In 2014 there was one major incident of social unrest worldwide that killed 21 people and resulted in $350 million in insured losses, according to Swiss Re. In 2013, there were eight social unrest events that killed 121 people but did not cause significant insured losses. Seven of the costliest civil disorders in the U.S. occurred in the 1960s. The first Fair Access to Insurance (FAIR) Plans, designed to provide property insurance in high-risk areas, were developed in response to these uprisings. (See Issues Updates: Residual Markets for further information on FAIR Plans.)

 

THE TEN MOST COSTLY U.S. CIVIL DISORDERS

($ millions)

      Estimated insured loss (1)
Rank Date Location Dollars when occurred In 2014 dollars (2)
1 Apr. 29-May 4, 1992 Los Angeles, CA $775.0 $1,308.0
2 Jul. 23-31, 1967 Detroit, MI 41.5 294.2
3 Aug. 11, 1965 Los Angeles, CA 38.0 285.6
4 May 17-19, 1980 Miami, FL 65.3 187.5
5 Jul. 13-14, 1977 New York City, NY 28.0 (3) 109.4
6 Jul. 12-21, 1967 Newark, NJ 11.0 78.0
7 Jul. 12, 1966 Chicago, IL 4.0 29.3
8 Jun. 13-15, 1971 Albuquerque, NM 3.0 17.5
9 Jul. 23-24, 1968 Cleveland, OH 1.5 10.2
10 Jul. 13-14, 1977 New York, NY 2.0 (4) 7.8

(1) Includes riots and civil disorders causing insured losses to the industry of at least $1 million up to 1992, $5 million from 1992 to 1996, and $25 million thereafter.
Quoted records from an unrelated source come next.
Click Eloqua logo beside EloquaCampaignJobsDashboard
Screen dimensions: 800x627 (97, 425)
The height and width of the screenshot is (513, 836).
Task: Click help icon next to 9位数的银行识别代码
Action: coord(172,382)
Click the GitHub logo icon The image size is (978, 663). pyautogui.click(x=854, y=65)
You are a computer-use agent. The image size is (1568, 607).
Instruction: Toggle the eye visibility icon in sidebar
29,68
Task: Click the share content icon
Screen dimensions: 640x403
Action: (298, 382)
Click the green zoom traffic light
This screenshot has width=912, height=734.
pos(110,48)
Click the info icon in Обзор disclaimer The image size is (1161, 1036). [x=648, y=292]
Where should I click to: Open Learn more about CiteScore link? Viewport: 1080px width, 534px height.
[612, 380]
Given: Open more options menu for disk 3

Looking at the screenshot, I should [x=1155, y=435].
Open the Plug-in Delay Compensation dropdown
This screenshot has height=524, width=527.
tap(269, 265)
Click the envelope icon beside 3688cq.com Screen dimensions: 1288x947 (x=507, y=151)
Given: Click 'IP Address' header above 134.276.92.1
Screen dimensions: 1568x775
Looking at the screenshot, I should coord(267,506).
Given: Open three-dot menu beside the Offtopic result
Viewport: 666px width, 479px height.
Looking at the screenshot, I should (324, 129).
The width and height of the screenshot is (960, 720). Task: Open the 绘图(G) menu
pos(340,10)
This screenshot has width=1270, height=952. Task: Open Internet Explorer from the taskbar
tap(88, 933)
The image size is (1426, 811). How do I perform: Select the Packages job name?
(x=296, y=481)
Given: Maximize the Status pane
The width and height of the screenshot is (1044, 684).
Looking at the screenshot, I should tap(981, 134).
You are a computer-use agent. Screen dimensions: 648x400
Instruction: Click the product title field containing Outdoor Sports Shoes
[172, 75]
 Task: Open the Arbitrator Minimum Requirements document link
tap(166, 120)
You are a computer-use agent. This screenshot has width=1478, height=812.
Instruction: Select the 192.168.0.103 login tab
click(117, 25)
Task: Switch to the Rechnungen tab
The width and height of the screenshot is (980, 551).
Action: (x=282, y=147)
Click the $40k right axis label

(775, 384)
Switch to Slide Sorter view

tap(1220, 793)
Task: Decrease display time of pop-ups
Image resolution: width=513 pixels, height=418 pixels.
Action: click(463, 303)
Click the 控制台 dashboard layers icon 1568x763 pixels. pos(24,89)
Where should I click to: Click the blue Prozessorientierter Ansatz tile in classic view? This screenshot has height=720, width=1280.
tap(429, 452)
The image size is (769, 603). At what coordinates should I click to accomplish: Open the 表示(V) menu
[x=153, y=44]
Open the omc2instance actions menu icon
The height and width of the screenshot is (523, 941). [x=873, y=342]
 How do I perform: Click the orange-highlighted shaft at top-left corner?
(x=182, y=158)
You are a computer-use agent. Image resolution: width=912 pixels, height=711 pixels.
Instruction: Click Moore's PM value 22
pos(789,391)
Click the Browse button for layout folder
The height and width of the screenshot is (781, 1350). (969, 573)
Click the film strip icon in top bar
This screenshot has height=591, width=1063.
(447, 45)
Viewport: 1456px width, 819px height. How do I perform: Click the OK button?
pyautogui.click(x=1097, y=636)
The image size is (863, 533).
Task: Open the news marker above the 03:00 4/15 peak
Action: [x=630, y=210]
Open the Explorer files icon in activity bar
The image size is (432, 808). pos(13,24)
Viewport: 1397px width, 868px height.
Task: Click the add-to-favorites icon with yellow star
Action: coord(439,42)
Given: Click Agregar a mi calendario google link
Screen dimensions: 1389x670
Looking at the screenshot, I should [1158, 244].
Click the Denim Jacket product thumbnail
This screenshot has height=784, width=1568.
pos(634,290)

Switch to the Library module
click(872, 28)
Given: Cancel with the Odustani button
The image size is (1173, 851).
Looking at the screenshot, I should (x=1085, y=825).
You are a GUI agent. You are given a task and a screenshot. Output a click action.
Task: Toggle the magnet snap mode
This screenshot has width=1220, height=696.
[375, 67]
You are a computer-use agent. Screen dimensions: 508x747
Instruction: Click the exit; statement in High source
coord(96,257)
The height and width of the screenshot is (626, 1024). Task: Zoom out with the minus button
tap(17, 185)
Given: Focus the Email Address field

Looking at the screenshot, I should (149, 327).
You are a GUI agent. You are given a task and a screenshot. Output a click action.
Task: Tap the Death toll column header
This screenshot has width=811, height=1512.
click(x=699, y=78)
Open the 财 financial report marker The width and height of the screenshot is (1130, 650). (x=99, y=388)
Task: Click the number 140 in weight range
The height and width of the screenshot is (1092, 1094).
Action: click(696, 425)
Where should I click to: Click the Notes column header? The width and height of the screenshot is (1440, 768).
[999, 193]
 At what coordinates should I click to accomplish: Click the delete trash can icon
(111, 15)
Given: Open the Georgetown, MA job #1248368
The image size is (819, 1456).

As of April 30, 2015.
(2) Adjusted to 2014 dollars by the Insurance Information Institute using the Bureau of Labor Statistics' Consumer Price Index Inflation Calculator.
(3) Includes losses caused primarily by fires, looting, vandalism and malicious mischief.
(4) Includes losses caused by electrical power failure, food spoilage if covered and fires caused by power failure.